On 01.12.2010 15:39, Bruce Momjian wrote:
> Heikki Linnakangas wrote:
>> On 01.12.2010 03:35, Bruce Momjian wrote:
>>> Heikki Linnakangas wrote:
>>>> Let's recap what happens when a VM bit is set: You set the
>>>> PD_ALL_VISIBLE flag on the heap page (assuming it's not set already, it
>>>> usually isn't), and then set the bit in the VM while keeping the heap
>>>> page locked.
>>>
>>> What if we set PD_ALL_VISIBLE on the heap page, wait for a checkpoint to
>>> happen so the heap page is guaranteed to be on disk, then on next read,
>>> if PD_ALL_VISIBLE is set and the VM all-visible bit is not set, set the
>>> VM bit.
>>
>> Hmm, you'd somehow have to know if a checkpoint has happened since the
>> flag was set. And it might be a long wait, which makes it less
>
> Well, doesn't the page LSN tell you that already?

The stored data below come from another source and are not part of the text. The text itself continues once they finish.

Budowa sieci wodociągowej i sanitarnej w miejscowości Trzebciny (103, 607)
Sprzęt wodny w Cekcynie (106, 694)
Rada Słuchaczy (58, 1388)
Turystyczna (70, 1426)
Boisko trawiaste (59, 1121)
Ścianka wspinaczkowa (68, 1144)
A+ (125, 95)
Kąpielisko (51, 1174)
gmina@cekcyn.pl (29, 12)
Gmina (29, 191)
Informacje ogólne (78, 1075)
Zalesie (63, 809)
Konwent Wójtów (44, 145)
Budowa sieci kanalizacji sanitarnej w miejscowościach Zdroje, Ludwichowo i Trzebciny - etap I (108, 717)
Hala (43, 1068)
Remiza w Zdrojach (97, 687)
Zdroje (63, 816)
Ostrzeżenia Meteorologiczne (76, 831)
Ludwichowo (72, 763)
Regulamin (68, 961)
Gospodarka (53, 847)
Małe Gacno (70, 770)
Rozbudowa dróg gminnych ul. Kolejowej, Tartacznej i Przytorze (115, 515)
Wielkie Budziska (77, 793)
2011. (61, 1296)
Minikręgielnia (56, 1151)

If we update the LSN when we set the flag, then we have to write the
full-page-image. That's very expensive. If we don't update the LSN, then
the LSN says nothing about when the flag was set.
>> attractive for index-only scans.
>
> My assumption is that this page will remain read-only for a while, so I
> don't see the big downside in a delay of max 5-10 minutes. For sites
> where pages go frequently in and out of read-only status, I don't think
> index-only scans are every going to be a big win. Long-running queries
> alone are going to delay how quickly we can set PD_ALL_VISIBLE, so I
> don't see an additional 5-10 minutes as a big problem.
Perhaps we could live with it, but it would be annoying to have to
checkpoint after a data load, before index-only scans kick in.